═════ INFORMATION PROVIDED

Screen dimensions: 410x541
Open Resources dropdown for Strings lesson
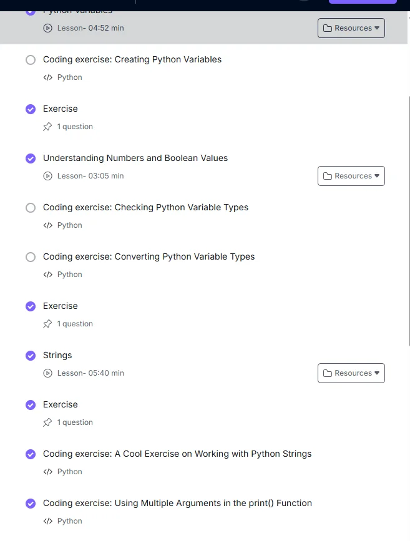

══════════
═════ INFORMATION PROVIDED

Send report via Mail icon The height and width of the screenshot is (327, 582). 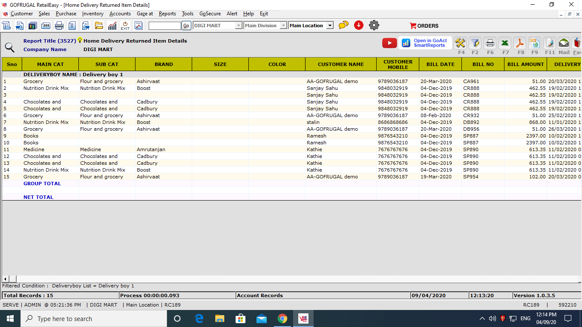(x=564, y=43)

══════════
═════ INFORMATION PROVIDED

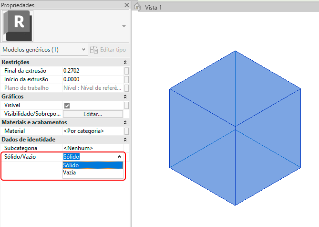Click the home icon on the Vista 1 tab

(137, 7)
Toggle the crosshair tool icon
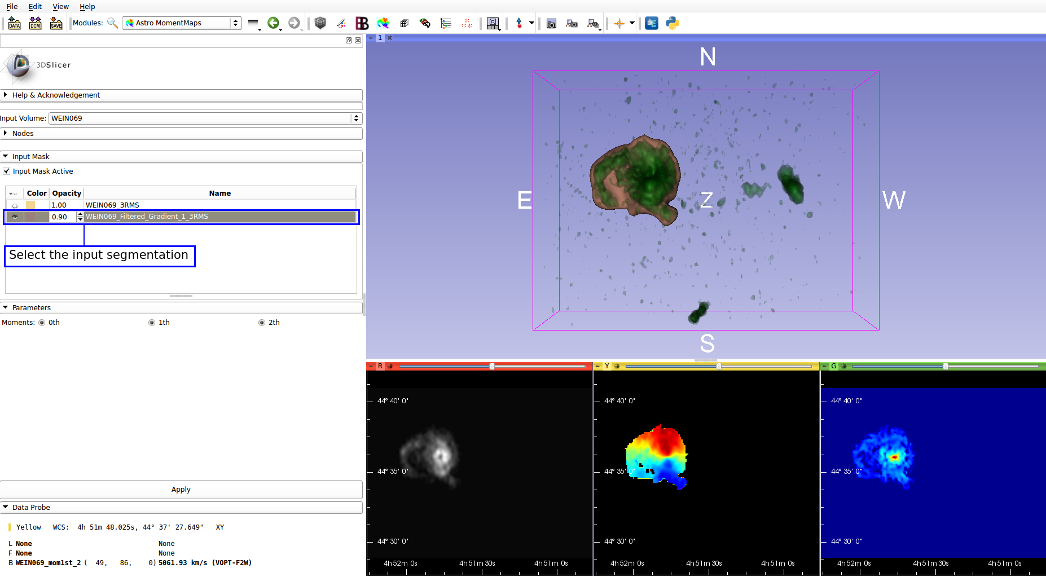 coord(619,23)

══════════

TRY IT:
Would you please repeat exactly the lines above, starting at the line with "Screen dimensions: 410x541" and stopping at the line with "Open Resources dropdown for Strings lesson", both included?

ANSWER TO THE EXERCISE:
Screen dimensions: 410x541
Open Resources dropdown for Strings lesson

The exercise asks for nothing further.